TESTO DI PARTENZA:
********

Sostanzialmente, ne rimarrebbero pochi, parliamo ormai di un numero esiguo di ospedali nella zona di Khan Yunis o di Rafah che sono ancora operativi. E quando diciamo “operativi”, intendiamo ospedali come quelli di Khan Yunis o Al-Amal, dove l’elettricità viene razionata da giorni. Alcune aree del compound, dove non ci sono trattamenti salvavita, non sono illuminate. Le persone vivono in una situazione di stress e panico, poiché non sanno cosa accadrà e quando toccherà anche a loro essere nel bel mezzo di un bombardamento.
Parliamo di una situazione in cui i bisogni sono immensi, i pazienti aumentano, ma il limitato aiuto umanitario che entra dal valico di Rafah non è sufficiente a portare i medicinali necessari per offrire i servizi richiesti. Ci vuole meno tempo per esaurire le scorte di medicinali che per portarne di nuovi, e ovviamente ciò è preoccupante al di là dei bombardamenti stessi. Il sistema sanitario è essenzialmente collassato, e alcune strutture sanitarie continuano a fare del loro meglio, anche se in condizioni praticamente disperate.

********

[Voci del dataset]

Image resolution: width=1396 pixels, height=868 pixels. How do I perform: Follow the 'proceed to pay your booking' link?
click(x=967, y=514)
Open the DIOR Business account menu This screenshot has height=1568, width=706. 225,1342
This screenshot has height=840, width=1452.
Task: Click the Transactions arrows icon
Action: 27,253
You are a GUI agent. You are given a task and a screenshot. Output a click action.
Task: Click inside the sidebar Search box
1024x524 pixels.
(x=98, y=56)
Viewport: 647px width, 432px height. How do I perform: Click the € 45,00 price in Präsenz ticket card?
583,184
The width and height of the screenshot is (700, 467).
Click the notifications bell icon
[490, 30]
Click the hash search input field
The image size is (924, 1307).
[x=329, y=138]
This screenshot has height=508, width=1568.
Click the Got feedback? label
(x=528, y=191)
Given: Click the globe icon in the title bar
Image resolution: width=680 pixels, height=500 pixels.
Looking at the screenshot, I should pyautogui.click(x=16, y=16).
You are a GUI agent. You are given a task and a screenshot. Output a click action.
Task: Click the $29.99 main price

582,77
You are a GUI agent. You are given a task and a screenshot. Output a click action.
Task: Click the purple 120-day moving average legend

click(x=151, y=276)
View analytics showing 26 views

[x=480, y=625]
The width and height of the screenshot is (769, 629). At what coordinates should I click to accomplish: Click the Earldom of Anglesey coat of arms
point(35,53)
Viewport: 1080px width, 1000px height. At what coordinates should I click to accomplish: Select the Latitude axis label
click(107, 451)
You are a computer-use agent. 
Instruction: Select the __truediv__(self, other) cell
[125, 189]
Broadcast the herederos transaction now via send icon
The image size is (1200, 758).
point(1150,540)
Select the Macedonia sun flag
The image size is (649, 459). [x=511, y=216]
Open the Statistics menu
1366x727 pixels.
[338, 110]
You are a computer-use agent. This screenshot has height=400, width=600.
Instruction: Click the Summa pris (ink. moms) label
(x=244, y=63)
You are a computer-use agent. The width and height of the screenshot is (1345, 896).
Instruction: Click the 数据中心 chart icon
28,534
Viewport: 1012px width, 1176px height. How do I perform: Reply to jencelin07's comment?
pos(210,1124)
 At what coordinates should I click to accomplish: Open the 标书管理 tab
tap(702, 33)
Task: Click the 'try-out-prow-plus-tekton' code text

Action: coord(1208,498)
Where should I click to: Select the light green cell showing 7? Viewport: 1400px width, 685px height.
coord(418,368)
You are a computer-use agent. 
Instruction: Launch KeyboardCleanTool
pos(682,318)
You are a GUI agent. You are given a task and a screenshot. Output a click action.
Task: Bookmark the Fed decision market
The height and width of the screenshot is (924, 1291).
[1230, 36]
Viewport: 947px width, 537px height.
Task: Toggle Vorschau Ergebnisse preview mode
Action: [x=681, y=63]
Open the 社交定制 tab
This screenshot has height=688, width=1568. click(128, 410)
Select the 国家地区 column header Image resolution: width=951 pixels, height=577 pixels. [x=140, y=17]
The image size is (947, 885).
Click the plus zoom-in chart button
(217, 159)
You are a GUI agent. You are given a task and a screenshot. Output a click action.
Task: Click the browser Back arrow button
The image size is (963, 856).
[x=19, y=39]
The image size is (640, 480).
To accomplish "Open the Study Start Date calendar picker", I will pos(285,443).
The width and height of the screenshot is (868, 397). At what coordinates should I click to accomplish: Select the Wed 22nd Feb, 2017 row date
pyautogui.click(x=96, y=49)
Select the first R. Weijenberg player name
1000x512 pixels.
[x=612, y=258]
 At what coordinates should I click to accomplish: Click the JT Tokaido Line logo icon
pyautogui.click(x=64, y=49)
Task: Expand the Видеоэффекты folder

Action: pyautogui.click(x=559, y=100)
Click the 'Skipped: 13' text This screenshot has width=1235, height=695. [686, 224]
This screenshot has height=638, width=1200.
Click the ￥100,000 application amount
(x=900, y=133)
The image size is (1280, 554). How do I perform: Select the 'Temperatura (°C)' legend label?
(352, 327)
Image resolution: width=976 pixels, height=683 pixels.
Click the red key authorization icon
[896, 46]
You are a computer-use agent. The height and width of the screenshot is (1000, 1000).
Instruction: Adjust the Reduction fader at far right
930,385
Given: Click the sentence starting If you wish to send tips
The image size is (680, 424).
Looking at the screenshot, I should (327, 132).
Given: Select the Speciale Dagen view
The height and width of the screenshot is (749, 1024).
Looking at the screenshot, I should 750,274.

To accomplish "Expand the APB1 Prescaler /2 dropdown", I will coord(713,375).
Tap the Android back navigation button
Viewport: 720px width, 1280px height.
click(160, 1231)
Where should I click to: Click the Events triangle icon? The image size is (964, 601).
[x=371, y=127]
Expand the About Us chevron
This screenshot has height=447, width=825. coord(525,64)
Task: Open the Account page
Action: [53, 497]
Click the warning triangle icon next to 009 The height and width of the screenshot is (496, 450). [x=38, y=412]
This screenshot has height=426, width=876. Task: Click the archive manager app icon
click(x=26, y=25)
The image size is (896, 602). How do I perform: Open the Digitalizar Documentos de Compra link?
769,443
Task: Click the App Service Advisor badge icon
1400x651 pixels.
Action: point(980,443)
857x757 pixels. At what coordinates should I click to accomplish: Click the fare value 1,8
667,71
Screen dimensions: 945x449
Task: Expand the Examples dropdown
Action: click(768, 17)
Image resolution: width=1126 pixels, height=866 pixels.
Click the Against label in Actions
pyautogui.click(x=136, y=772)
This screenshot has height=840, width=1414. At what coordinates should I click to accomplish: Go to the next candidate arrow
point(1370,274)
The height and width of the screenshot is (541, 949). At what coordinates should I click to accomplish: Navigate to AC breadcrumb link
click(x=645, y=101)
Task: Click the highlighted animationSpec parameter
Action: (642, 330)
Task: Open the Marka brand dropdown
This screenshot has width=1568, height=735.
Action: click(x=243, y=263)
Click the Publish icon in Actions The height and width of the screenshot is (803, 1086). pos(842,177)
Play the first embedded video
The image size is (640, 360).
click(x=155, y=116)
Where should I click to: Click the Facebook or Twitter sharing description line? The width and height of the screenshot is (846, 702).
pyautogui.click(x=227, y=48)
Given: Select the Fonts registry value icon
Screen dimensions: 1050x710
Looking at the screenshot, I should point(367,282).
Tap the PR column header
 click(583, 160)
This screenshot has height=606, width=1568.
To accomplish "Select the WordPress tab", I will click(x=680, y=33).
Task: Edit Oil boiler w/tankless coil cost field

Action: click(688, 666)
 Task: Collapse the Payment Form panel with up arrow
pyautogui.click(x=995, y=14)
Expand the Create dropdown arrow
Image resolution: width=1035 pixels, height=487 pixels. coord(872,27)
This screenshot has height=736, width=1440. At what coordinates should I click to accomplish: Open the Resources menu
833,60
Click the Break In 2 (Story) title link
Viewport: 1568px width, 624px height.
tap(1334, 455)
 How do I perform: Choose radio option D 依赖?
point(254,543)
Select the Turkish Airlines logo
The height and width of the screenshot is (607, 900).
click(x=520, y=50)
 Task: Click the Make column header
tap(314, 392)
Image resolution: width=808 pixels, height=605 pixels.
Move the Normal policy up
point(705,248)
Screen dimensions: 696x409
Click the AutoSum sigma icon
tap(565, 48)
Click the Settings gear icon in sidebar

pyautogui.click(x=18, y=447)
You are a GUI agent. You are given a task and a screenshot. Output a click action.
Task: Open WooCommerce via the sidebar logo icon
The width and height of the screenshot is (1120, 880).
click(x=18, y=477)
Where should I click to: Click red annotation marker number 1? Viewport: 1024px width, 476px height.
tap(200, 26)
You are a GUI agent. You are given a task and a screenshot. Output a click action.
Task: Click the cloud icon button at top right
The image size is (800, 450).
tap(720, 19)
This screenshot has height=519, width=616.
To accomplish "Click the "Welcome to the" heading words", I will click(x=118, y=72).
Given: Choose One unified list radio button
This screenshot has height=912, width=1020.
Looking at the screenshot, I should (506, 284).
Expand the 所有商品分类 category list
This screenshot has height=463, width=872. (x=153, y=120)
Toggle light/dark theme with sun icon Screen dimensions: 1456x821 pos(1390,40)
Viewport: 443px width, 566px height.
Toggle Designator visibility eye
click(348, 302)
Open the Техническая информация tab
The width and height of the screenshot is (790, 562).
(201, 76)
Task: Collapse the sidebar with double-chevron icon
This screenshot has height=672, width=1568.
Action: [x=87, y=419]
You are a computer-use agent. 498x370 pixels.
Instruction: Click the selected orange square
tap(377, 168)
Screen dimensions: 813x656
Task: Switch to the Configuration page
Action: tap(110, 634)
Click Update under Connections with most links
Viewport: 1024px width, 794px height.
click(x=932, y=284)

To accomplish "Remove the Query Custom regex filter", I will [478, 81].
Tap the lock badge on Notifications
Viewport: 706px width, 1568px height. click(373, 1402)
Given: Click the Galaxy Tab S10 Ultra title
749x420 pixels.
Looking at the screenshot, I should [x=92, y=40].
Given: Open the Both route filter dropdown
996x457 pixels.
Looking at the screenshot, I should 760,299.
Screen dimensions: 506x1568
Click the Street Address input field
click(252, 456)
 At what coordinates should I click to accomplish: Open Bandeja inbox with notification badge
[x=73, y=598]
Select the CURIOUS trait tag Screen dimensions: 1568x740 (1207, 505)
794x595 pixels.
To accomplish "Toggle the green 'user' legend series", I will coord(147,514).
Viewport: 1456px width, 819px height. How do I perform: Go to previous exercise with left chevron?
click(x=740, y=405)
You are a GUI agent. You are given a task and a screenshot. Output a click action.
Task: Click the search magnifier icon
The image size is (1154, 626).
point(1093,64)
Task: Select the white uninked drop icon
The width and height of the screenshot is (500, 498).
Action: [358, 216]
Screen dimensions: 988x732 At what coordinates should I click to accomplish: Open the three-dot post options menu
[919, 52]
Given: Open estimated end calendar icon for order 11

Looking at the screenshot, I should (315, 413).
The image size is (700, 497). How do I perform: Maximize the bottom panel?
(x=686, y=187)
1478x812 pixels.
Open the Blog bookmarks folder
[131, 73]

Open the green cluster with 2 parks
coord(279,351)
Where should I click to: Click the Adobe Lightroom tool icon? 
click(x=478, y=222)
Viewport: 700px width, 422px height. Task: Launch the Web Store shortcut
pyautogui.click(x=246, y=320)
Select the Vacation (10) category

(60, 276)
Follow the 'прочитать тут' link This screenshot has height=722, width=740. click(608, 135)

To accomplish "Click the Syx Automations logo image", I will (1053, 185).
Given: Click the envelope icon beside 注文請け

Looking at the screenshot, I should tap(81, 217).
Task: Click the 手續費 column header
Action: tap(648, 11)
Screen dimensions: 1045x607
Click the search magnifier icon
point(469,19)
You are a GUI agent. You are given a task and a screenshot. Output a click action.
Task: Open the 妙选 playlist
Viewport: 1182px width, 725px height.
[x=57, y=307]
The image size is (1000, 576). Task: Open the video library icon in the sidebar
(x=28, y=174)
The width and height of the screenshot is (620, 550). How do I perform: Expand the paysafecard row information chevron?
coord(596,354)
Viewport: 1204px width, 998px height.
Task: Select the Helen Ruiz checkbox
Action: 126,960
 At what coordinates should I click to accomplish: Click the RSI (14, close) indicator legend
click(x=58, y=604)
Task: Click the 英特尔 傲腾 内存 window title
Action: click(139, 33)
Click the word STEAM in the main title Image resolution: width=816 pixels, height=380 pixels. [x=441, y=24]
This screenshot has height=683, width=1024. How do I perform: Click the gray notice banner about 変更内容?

********

ESERCIZI DA SVOLGERE:
a – Cita alla lettera il passo del testo sul sistema sanitario che inizia con “Sostanzialmente, ne rimarrebbero” e finisce con “di un bombardamento.”.
b – Continua il testo sul sistema sanitario a partire dalla sua ultima frase.

RISULTATI DELL'ESERCIZIO:
a –
Sostanzialmente, ne rimarrebbero pochi, parliamo ormai di un numero esiguo di ospedali nella zona di Khan Yunis o di Rafah che sono ancora operativi. E quando diciamo “operativi”, intendiamo ospedali come quelli di Khan Yunis o Al-Amal, dove l’elettricità viene razionata da giorni. Alcune aree del compound, dove non ci sono trattamenti salvavita, non sono illuminate. Le persone vivono in una situazione di stress e panico, poiché non sanno cosa accadrà e quando toccherà anche a loro essere nel bel mezzo di un bombardamento.

b –
Prima hai menzionato la questione dei pochi aiuti che arrivano da Rafah. Dopo l’accordo della scorsa settimana, mediato da Qatar e Francia, in cui si diceva che sarebbero entrati medicinali per gli ostaggi e aiuti umanitari per la popolazione di Gaza la situazione è migliorata?
Non molto. Non voglio sminuire l’importanza del fatto che il valico di Rafah sia ancora aperto, rappresentando una lifeline per la gente di Gaza. Tuttavia, il numero di convogli umanitari che riescono ad entrare è limitato e sembra più un esercizio di relazioni pubbliche, una goccia in mezzo all’oceano. È importante che ci sia, certo, è meglio di niente, ma non è sufficiente per fornire una risposta dignitosa al popolo palestinese.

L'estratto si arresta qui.